- Problem details -
Apart from the pictures, every part of the records below gets retyped exactly.

Records for the task Block Start

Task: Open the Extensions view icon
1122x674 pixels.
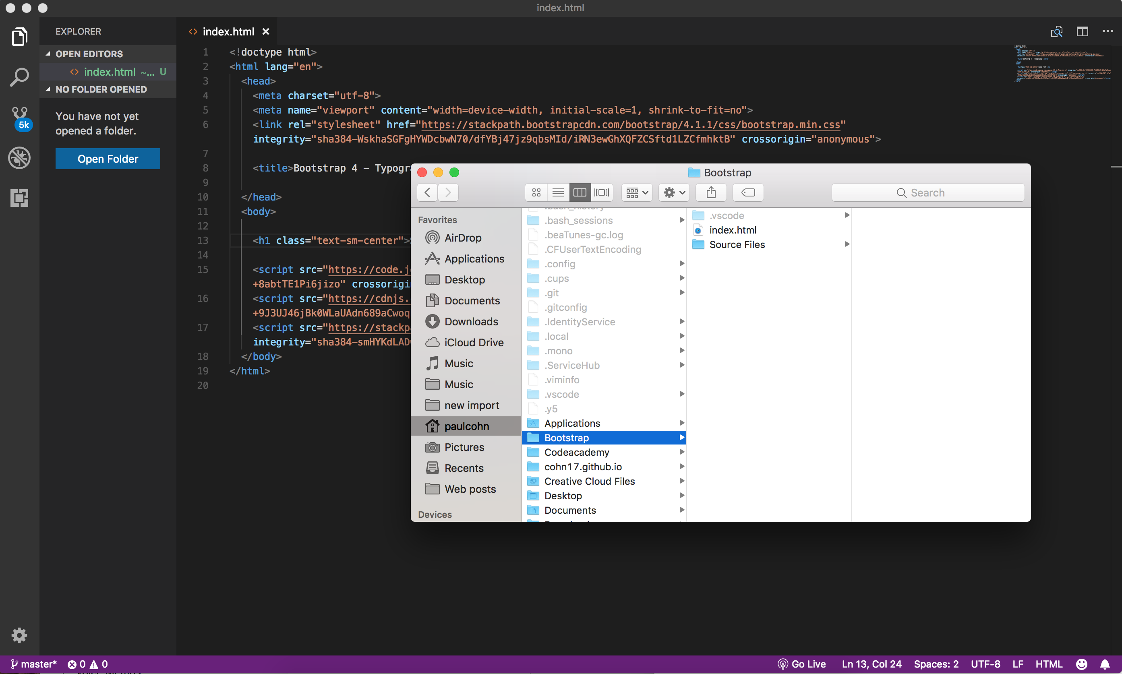Action: [19, 198]
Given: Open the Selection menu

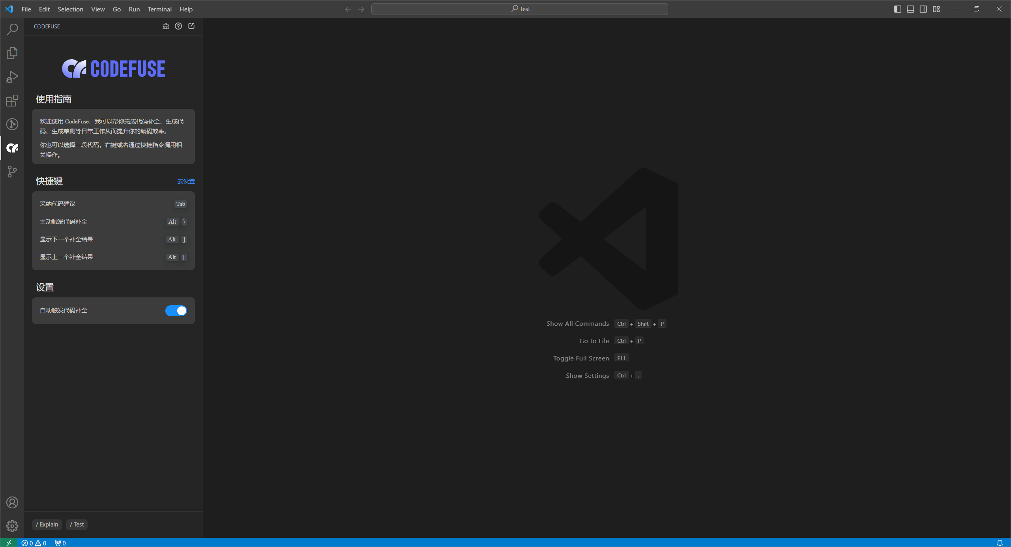Looking at the screenshot, I should pyautogui.click(x=70, y=9).
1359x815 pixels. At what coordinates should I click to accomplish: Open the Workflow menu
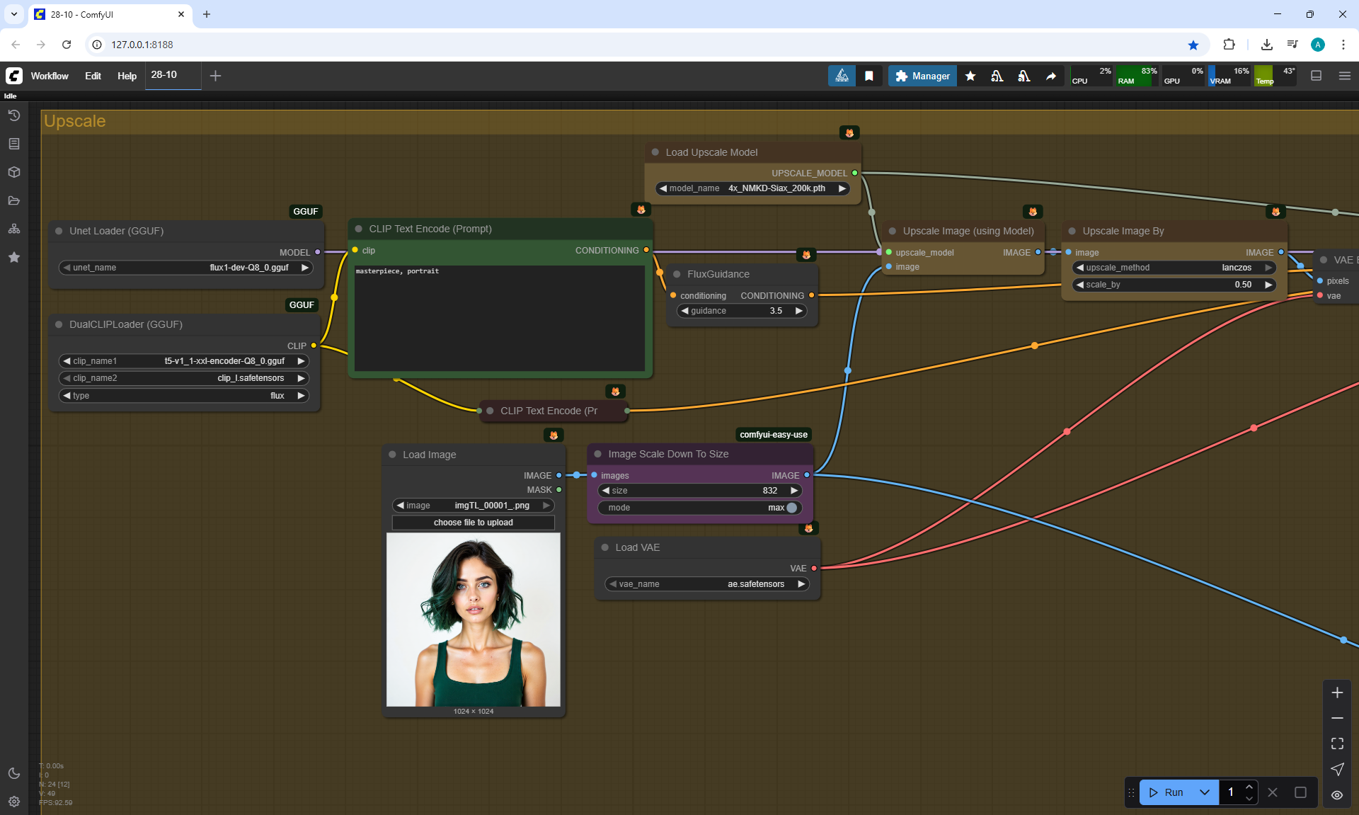[50, 76]
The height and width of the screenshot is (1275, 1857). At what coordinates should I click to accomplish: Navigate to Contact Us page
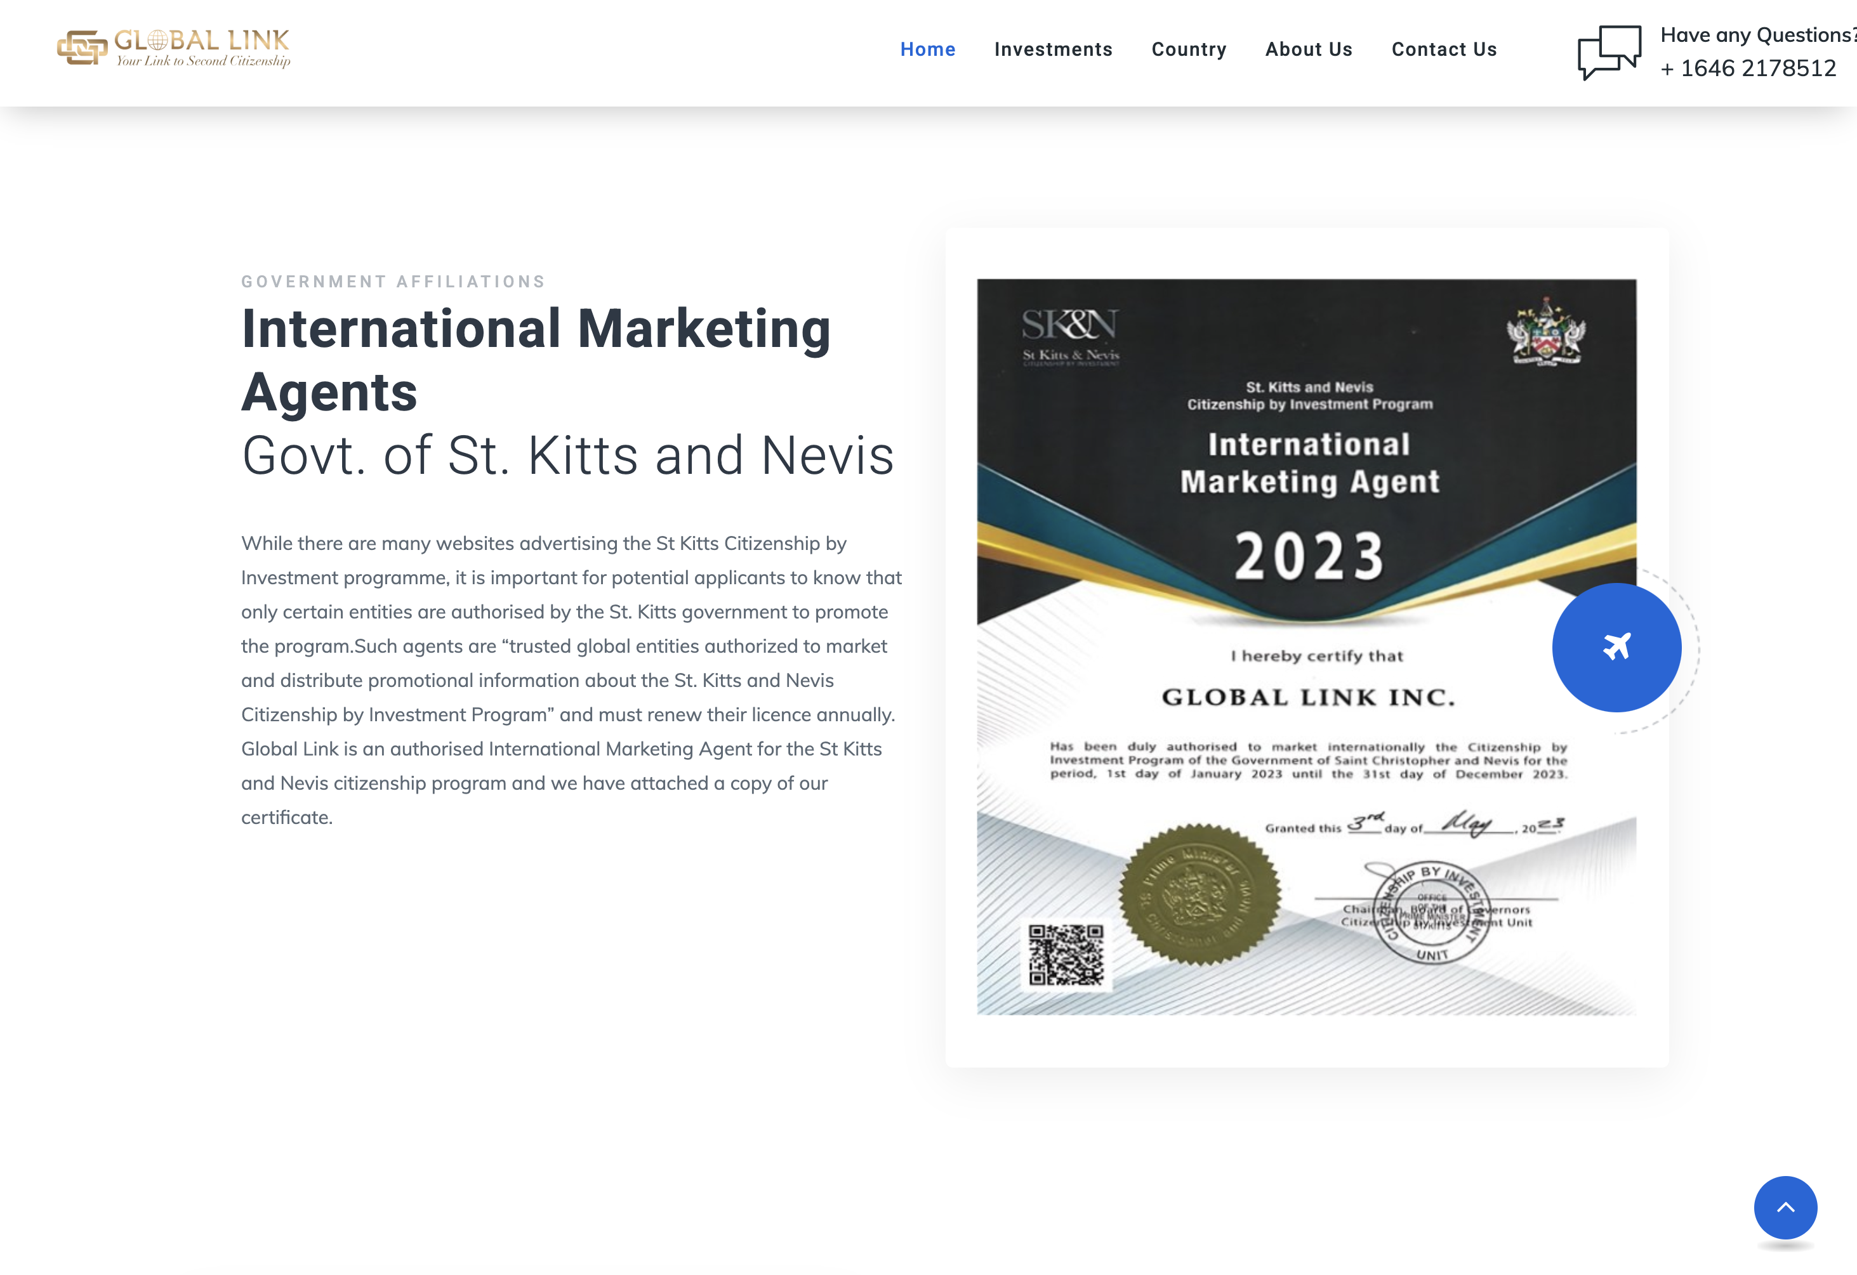click(1443, 50)
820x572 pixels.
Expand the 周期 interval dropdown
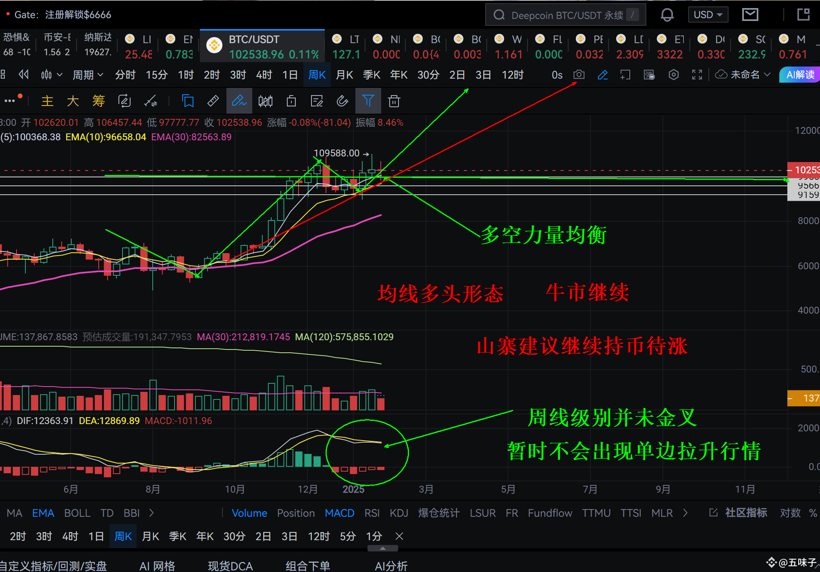pos(87,75)
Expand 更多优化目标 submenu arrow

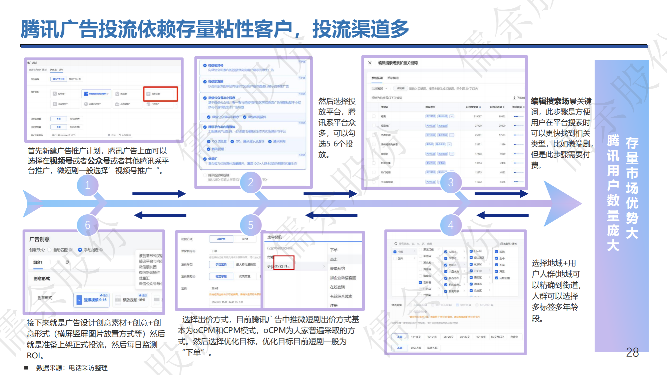coord(324,266)
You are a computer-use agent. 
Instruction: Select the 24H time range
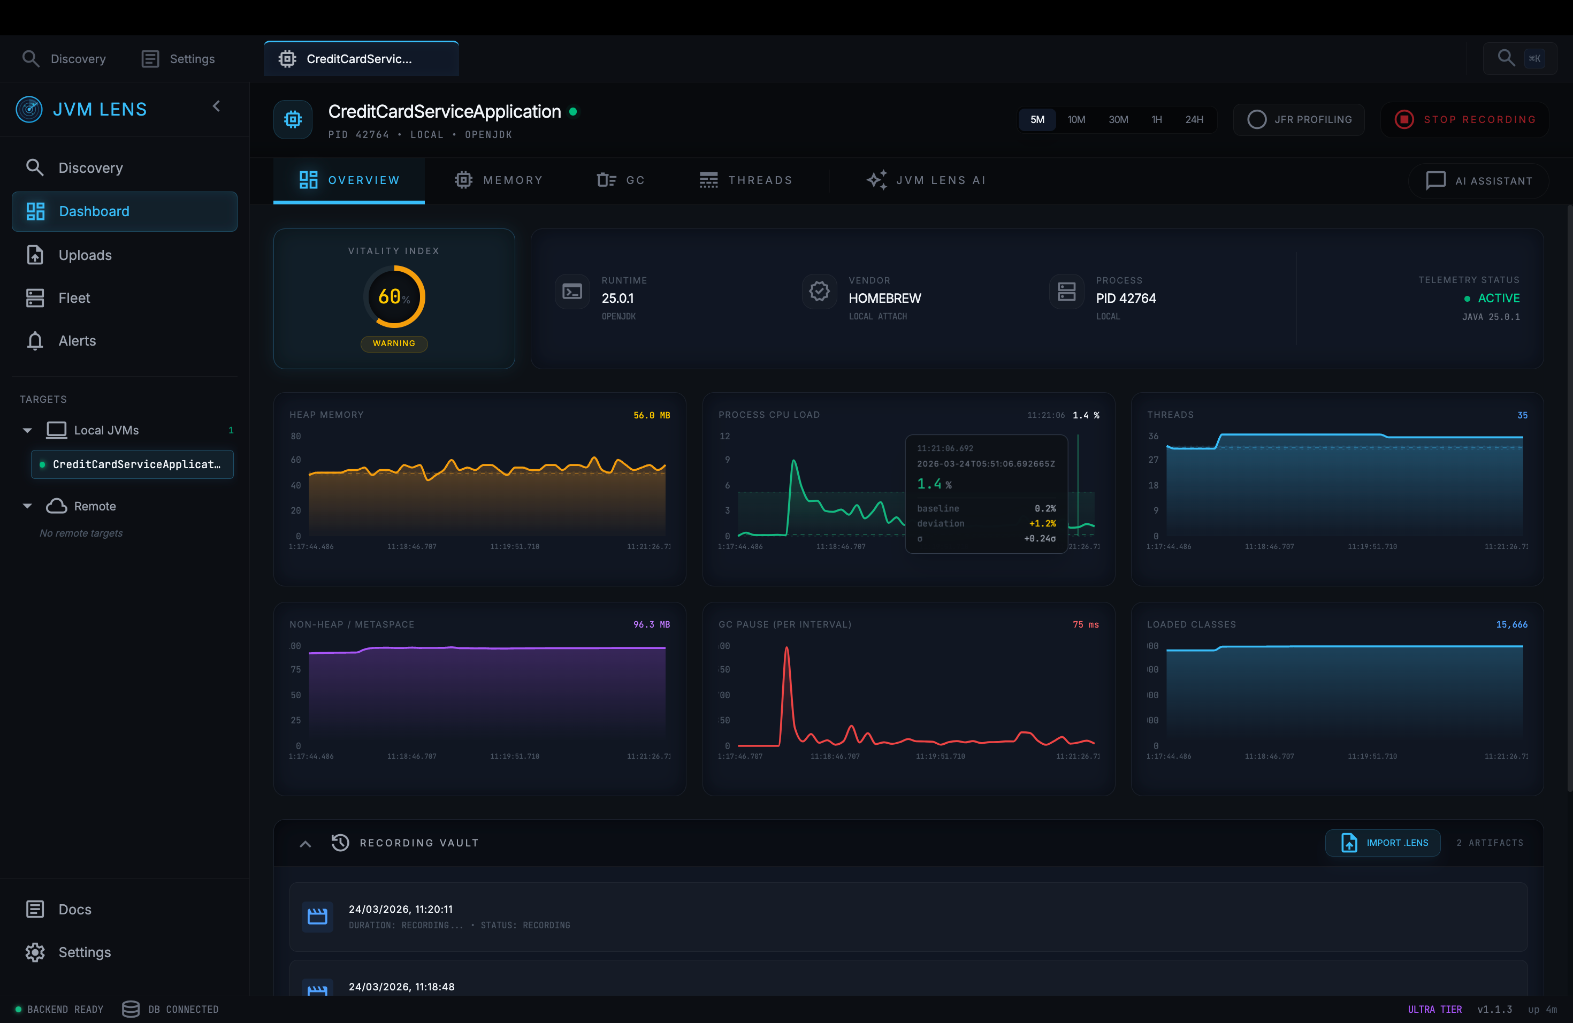tap(1194, 120)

Records for the task Block End

- Answer for the task -
Task: Open the Extensions view icon
1122x674 pixels.
Action: [19, 198]
Given: Open the Selection menu

Looking at the screenshot, I should pyautogui.click(x=70, y=9).
1359x815 pixels. At what coordinates should I click to accomplish: Open the Workflow menu
[50, 76]
The height and width of the screenshot is (1275, 1857). At what coordinates should I click to accomplish: Navigate to Contact Us page
click(1443, 50)
820x572 pixels.
Expand the 周期 interval dropdown
pos(87,75)
Expand 更多优化目标 submenu arrow

coord(324,266)
You are a computer-use agent. 
Instruction: Select the 24H time range
tap(1194, 120)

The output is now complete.